Minimally invasive procedures (or MIP) are generally defined as “procedures that are performed in a manner that causes as little trauma to the patient as possible”.
Over the last several years, minimally invasive procedures have become one of the most rapidly growing areas of treatment in both human as well as veterinary medicine. In fact, minimally invasive options are now considered the standard of care in human medicine. Minimally invasive procedures almost always involve the use of small cameras and instruments, and can involve both rigid and flexible scopes. Regardless of the type of scope, minimally invasive procedures have been proven to significantly reduce recovery times after surgery as well as overall post-operative discomfort in both humans and animals. Minimally invasive options have been available in veterinary medicine for a number of years now, but have generally been restricted to specialty/referral centers. More recently, the benefits of minimally invasive procedures have been appreciated in general practice and a select number of veterinarians have begun offering it in their clinics.
Surgical sterilization of the female dog, commonly referred to as spaying, is one of the most significant aspects of female dog care an owner can provide. The benefits to the dog far outweigh simply not having puppies, though as pet over-population looms as a societal problem, it is important to be part of the solution rather than part of the problem.
Spaying involves removal of the uterus and ovaries. It is a major surgery but a commonly performed one, ideally performed while a female dog is still in puppyhood, prior to her first heat cycle.
Here Are all the Reasons you should Spay your Female Dog
Mammary Cancer Prevention.A female dog spayed before her first heat will have a near zero chance of developing mammary cancer.After the first heat, this incidence climbs to 7% and after the second heat the risk is 25% (one in four!). It is easy to see that an early spay can completely prevent what is frequently a very difficult and potentially fatal form of cancer.
Aside from helping control the current overpopulation of dogs, neutering a pet dog generally makes for a healthier dog and a better pet. Neutered dogs tend to live longer and have fewer behavior problems (see below). They are less likely to be relinquished to the shelter and do not contribute to over-crowding in community animal shelters with their off-spring. The local government is more interested in having fewer roaming dogs that could be dangerous and having less burden on the animal services budget. Pet owners are more interested in having a well-behaved and long-lived family pet.
What are the Health Benefits to the Dog?
There are several health benefits to neutering. One of the most important concerns the prostate gland, which under the influence of testosterone will gradually enlarge over the course of the dog’s life. By age five years, it is usually significantly enlarged in an unneutered male dog. As the dog continues to age, his prostate is likely to become uncomfortable, possibly being large enough to interfere with defecation. The prostate under the influence of testosterone is also predisposed to infection, which is almost impossible to clear up without neutering. Neutering causes the prostate to shrink into insignificance, thus preventing both prostatitis as well as the uncomfortable benign hyperplasia (enlargement) that occurs with aging. It is often erroneously held that neutering prevents prostate cancer but this is not true; neuter benefits on the prostate are about preventing enlargement and infection.

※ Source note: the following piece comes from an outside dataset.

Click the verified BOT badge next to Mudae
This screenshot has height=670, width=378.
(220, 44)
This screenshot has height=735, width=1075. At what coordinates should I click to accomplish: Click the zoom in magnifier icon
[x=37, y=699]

Other health benefits of neutering include the prevention of certain types of hernias and tumors of the testicles and anus. Excessive preputial discharge is also reduced by neutering.

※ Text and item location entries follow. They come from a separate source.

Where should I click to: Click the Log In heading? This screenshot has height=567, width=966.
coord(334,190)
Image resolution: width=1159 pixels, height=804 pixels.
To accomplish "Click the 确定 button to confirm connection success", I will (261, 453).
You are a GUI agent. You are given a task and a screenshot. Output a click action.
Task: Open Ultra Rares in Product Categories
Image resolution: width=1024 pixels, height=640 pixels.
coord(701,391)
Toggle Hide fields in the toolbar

What Behavioral Changes Can be Expected After Neutering?
Numerous studies on the behavioral effects of neutering have been performed evaluating playfulness, fear of strangers, territorial aggression, mounting, urine-marking, roaming and other behaviors. The behaviors that are most consistently altered after neutering are inappropriate mounting, urine marking, and fighting. These behaviors were significantly reduced or completely eliminated in 50-60 percent of male dogs after neutering. Most pet owners look forward to curtailing these actions and thereby improving their relationship with the dog.
What Exactly is Done Surgically?
An incision is made, generally just forward from the scrotum. The testicles are removed through this incision. The stalks are tied off and cut. Castration is achieved. If the testicles are not removed, the desirable benefits listed above cannot be realized. The skin incision may or may not have stitches.
We perform many types of soft tissue surgeries at our clinic. Soft tissue surgeries are those that are not associated with bone. These surgeries can provide many benefits to pets.
Probably the most common soft tissue surgery performed on pets is the removal of masses, or lumps. Most of these masses, once removed and tested, are found to be benign (nonharmful); however, occasionally they are more serious. Early removal and accurate diagnosis of a lump is necessary to improve the outcome in your pet if the mass is cancerous.
If your dog suffers from frequent ear infections, surgical intervention can reduce their occurrence by improving airflow into the ear canal.
Surgery can also help resolve several problems related to the eyes. Tearing in your pet’s eyes can mean an infection is present or may be a sign that the cornea (outer layer of the eye) has been damaged. Surgery may allow the cornea to heal faster with less scarring, improving your pet’s ability to see. In some pets, the eyelashes may actually damage the cornea. Surgical intervention improves comfort in these pets, reduces the chances of corneal scarring, and enhances the pet’s vision in the long term.